**What is being asked:** Print the entries once more, unchanged.

[The data — start]

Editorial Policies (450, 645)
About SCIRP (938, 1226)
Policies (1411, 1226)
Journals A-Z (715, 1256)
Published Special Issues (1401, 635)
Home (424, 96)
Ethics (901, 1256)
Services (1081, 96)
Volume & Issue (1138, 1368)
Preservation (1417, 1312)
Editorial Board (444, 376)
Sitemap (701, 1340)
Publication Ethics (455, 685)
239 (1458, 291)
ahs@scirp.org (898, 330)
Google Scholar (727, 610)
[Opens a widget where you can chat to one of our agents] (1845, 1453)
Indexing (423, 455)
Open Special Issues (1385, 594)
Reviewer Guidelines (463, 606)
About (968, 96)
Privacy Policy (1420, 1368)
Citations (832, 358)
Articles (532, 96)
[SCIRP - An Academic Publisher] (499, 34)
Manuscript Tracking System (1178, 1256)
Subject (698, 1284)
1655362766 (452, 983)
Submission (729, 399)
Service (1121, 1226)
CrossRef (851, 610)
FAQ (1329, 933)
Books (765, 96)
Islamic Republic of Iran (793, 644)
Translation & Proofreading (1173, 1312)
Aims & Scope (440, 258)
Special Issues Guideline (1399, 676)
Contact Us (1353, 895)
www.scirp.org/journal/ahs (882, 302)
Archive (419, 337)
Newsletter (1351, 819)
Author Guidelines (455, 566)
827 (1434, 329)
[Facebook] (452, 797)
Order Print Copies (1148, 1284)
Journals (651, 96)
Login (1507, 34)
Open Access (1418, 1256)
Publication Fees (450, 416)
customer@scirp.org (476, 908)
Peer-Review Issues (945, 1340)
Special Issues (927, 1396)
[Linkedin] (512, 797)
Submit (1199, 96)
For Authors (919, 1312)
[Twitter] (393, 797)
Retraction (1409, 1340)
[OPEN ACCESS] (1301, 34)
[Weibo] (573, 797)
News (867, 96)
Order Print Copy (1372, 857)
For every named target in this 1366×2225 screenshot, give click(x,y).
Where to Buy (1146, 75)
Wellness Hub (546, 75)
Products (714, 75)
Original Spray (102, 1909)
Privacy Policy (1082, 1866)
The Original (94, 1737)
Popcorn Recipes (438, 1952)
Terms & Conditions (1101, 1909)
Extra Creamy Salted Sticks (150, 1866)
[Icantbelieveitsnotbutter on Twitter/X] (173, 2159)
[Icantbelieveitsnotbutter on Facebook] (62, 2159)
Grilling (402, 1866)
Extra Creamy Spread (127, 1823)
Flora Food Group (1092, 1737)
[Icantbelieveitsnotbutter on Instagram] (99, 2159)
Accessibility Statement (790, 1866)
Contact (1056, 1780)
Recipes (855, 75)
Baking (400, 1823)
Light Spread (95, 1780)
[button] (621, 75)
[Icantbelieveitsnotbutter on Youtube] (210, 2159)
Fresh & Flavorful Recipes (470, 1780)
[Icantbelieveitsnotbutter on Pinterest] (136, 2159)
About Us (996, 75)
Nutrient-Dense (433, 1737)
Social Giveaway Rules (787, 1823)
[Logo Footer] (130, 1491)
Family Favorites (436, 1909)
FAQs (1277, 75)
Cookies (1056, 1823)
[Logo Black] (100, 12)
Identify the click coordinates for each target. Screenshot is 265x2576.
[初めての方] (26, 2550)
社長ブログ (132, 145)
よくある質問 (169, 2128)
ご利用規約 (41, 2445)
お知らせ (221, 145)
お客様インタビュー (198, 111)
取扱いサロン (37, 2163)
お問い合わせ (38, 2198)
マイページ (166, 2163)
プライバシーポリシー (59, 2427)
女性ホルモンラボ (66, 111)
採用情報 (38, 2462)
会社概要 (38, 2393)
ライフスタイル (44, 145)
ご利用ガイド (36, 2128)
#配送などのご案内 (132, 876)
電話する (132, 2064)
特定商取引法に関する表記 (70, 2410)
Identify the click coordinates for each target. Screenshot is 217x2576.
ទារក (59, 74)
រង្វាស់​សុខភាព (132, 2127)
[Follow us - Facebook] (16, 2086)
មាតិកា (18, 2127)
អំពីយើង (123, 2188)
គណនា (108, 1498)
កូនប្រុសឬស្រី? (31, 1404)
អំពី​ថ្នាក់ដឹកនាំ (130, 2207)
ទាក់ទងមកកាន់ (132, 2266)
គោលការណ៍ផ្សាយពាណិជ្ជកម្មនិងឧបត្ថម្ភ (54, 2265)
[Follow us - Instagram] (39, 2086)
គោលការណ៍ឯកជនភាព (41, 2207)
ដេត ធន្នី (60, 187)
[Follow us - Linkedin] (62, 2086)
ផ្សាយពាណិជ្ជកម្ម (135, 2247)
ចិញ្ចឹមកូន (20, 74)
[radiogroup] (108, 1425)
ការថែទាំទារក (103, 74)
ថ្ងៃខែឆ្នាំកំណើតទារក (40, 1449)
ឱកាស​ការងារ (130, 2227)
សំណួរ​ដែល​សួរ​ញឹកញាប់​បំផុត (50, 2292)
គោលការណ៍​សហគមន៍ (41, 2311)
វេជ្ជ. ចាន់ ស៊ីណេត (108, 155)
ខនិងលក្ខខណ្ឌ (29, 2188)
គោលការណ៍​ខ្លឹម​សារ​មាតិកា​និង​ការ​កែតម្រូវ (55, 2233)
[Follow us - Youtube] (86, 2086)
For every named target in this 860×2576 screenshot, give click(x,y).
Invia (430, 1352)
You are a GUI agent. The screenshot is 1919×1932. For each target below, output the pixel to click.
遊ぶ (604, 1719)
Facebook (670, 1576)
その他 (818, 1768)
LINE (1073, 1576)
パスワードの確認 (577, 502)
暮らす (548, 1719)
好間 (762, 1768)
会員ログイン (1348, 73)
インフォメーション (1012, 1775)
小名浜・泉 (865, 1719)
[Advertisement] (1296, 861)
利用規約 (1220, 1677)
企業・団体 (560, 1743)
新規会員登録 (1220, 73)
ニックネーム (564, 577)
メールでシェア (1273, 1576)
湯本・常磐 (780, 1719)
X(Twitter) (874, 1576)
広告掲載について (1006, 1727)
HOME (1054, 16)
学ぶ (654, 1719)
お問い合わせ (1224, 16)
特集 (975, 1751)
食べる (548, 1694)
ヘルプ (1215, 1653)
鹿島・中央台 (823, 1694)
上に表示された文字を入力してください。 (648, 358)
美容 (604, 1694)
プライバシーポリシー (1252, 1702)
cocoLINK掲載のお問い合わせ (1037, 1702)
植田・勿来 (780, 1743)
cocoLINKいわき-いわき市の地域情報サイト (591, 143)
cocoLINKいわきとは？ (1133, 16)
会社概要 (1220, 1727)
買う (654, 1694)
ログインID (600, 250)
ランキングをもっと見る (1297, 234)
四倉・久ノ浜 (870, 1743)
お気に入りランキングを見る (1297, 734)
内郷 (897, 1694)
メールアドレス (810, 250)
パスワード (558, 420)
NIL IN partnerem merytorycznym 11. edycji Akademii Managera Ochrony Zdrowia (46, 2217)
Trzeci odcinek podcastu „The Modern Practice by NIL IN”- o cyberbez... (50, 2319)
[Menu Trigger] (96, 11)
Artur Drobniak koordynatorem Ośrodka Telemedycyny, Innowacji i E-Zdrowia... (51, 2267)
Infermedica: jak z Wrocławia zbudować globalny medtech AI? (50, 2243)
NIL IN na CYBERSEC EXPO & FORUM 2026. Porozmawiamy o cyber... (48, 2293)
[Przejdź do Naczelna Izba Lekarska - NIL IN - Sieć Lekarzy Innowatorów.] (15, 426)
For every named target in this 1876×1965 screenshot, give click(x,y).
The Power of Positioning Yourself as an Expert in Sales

[The data — finish]

**Solution to the exercise:**
Editorial Policies (450, 645)
About SCIRP (938, 1226)
Policies (1411, 1226)
Journals A-Z (715, 1256)
Published Special Issues (1401, 635)
Home (424, 96)
Ethics (901, 1256)
Services (1081, 96)
Volume & Issue (1138, 1368)
Preservation (1417, 1312)
Editorial Board (444, 376)
Sitemap (701, 1340)
Publication Ethics (455, 685)
239 (1458, 291)
ahs@scirp.org (898, 330)
Google Scholar (727, 610)
[Opens a widget where you can chat to one of our agents] (1845, 1453)
Indexing (423, 455)
Open Special Issues (1385, 594)
Reviewer Guidelines (463, 606)
About (968, 96)
Privacy Policy (1420, 1368)
Citations (832, 358)
Articles (532, 96)
[SCIRP - An Academic Publisher] (499, 34)
Manuscript Tracking System (1178, 1256)
Subject (698, 1284)
1655362766 (452, 983)
Submission (729, 399)
Service (1121, 1226)
CrossRef (851, 610)
FAQ (1329, 933)
Books (765, 96)
Islamic Republic of Iran (793, 644)
Translation & Proofreading (1173, 1312)
Aims & Scope (440, 258)
Special Issues Guideline (1399, 676)
Contact Us (1353, 895)
www.scirp.org/journal/ahs (882, 302)
Archive (419, 337)
Newsletter (1351, 819)
Author Guidelines (455, 566)
827 (1434, 329)
[Facebook] (452, 797)
Order Print Copies (1148, 1284)
Journals (651, 96)
Login (1507, 34)
Open Access (1418, 1256)
Publication Fees (450, 416)
customer@scirp.org (476, 908)
Peer-Review Issues (945, 1340)
Special Issues (927, 1396)
[Linkedin] (512, 797)
Submit (1199, 96)
For Authors (919, 1312)
[Twitter] (393, 797)
Retraction (1409, 1340)
[OPEN ACCESS] (1301, 34)
[Weibo] (573, 797)
News (867, 96)
Order Print Copy (1372, 857)
For every named target in this 1366×2225 screenshot, give click(x,y).
Where to Buy (1146, 75)
Wellness Hub (546, 75)
Products (714, 75)
Original Spray (102, 1909)
Privacy Policy (1082, 1866)
The Original (94, 1737)
Popcorn Recipes (438, 1952)
Terms & Conditions (1101, 1909)
Extra Creamy Salted Sticks (150, 1866)
[Icantbelieveitsnotbutter on Twitter/X] (173, 2159)
[Icantbelieveitsnotbutter on Facebook] (62, 2159)
Grilling (402, 1866)
Extra Creamy Spread (127, 1823)
Flora Food Group (1092, 1737)
[Icantbelieveitsnotbutter on Instagram] (99, 2159)
Accessibility Statement (790, 1866)
Contact (1056, 1780)
Recipes (855, 75)
Baking (400, 1823)
Light Spread (95, 1780)
[button] (621, 75)
[Icantbelieveitsnotbutter on Youtube] (210, 2159)
Fresh & Flavorful Recipes (470, 1780)
[Icantbelieveitsnotbutter on Pinterest] (136, 2159)
About Us (996, 75)
Nutrient-Dense (433, 1737)
Social Giveaway Rules (787, 1823)
[Logo Footer] (130, 1491)
Family Favorites (436, 1909)
FAQs (1277, 75)
Cookies (1056, 1823)
[Logo Black] (100, 12)
Identify the click coordinates for each target. Screenshot is 265x2576.
[初めての方] (26, 2550)
社長ブログ (132, 145)
よくある質問 (169, 2128)
ご利用規約 (41, 2445)
お知らせ (221, 145)
お客様インタビュー (198, 111)
取扱いサロン (37, 2163)
お問い合わせ (38, 2198)
マイページ (166, 2163)
プライバシーポリシー (59, 2427)
女性ホルモンラボ (66, 111)
採用情報 (38, 2462)
会社概要 (38, 2393)
ライフスタイル (44, 145)
ご利用ガイド (36, 2128)
#配送などのご案内 (132, 876)
電話する (132, 2064)
特定商取引法に関する表記 (70, 2410)
Identify the click coordinates for each target. Screenshot is 217x2576.
ទារក (59, 74)
រង្វាស់​សុខភាព (132, 2127)
[Follow us - Facebook] (16, 2086)
មាតិកា (18, 2127)
អំពីយើង (123, 2188)
គណនា (108, 1498)
កូនប្រុសឬស្រី? (31, 1404)
អំពី​ថ្នាក់ដឹកនាំ (130, 2207)
ទាក់ទងមកកាន់ (132, 2266)
គោលការណ៍ផ្សាយពាណិជ្ជកម្មនិងឧបត្ថម្ភ (54, 2265)
[Follow us - Instagram] (39, 2086)
គោលការណ៍ឯកជនភាព (41, 2207)
ដេត ធន្នី (60, 187)
[Follow us - Linkedin] (62, 2086)
ផ្សាយពាណិជ្ជកម្ម (135, 2247)
ចិញ្ចឹមកូន (20, 74)
[radiogroup] (108, 1425)
ការថែទាំទារក (103, 74)
ថ្ងៃខែឆ្នាំកំណើតទារក (40, 1449)
ឱកាស​ការងារ (130, 2227)
សំណួរ​ដែល​សួរ​ញឹកញាប់​បំផុត (50, 2292)
គោលការណ៍​សហគមន៍ (41, 2311)
វេជ្ជ. ចាន់ ស៊ីណេត (108, 155)
ខនិងលក្ខខណ្ឌ (29, 2188)
គោលការណ៍​ខ្លឹម​សារ​មាតិកា​និង​ការ​កែតម្រូវ (55, 2233)
[Follow us - Youtube] (86, 2086)
For every named target in this 860×2576 screenshot, give click(x,y).
Invia (430, 1352)
You are a GUI agent. The screenshot is 1919×1932. For each target below, output the pixel to click.
遊ぶ (604, 1719)
Facebook (670, 1576)
その他 (818, 1768)
LINE (1073, 1576)
パスワードの確認 (577, 502)
暮らす (548, 1719)
好間 (762, 1768)
会員ログイン (1348, 73)
インフォメーション (1012, 1775)
小名浜・泉 (865, 1719)
[Advertisement] (1296, 861)
利用規約 (1220, 1677)
企業・団体 (560, 1743)
新規会員登録 (1220, 73)
ニックネーム (564, 577)
メールでシェア (1273, 1576)
湯本・常磐 (780, 1719)
X(Twitter) (874, 1576)
広告掲載について (1006, 1727)
HOME (1054, 16)
学ぶ (654, 1719)
お問い合わせ (1224, 16)
特集 (975, 1751)
食べる (548, 1694)
ヘルプ (1215, 1653)
鹿島・中央台 (823, 1694)
上に表示された文字を入力してください。 (648, 358)
美容 (604, 1694)
プライバシーポリシー (1252, 1702)
cocoLINK掲載のお問い合わせ (1037, 1702)
植田・勿来 (780, 1743)
cocoLINKいわき-いわき市の地域情報サイト (591, 143)
cocoLINKいわきとは？ (1133, 16)
会社概要 (1220, 1727)
買う (654, 1694)
ログインID (600, 250)
ランキングをもっと見る (1297, 234)
四倉・久ノ浜 (870, 1743)
お気に入りランキングを見る (1297, 734)
内郷 (897, 1694)
メールアドレス (810, 250)
パスワード (558, 420)
NIL IN partnerem merytorycznym 11. edycji Akademii Managera Ochrony Zdrowia (46, 2217)
Trzeci odcinek podcastu „The Modern Practice by NIL IN”- o cyberbez... (50, 2319)
[Menu Trigger] (96, 11)
Artur Drobniak koordynatorem Ośrodka Telemedycyny, Innowacji i E-Zdrowia... (51, 2267)
Infermedica: jak z Wrocławia zbudować globalny medtech AI? (50, 2243)
NIL IN na CYBERSEC EXPO & FORUM 2026. Porozmawiamy o cyber... (48, 2293)
[Przejdź do Naczelna Izba Lekarska - NIL IN - Sieć Lekarzy Innowatorów.] (15, 426)
For every named target in this 1876×1965 screenshot, give click(x,y).
The Power of Positioning Yourself as an Expert in Sales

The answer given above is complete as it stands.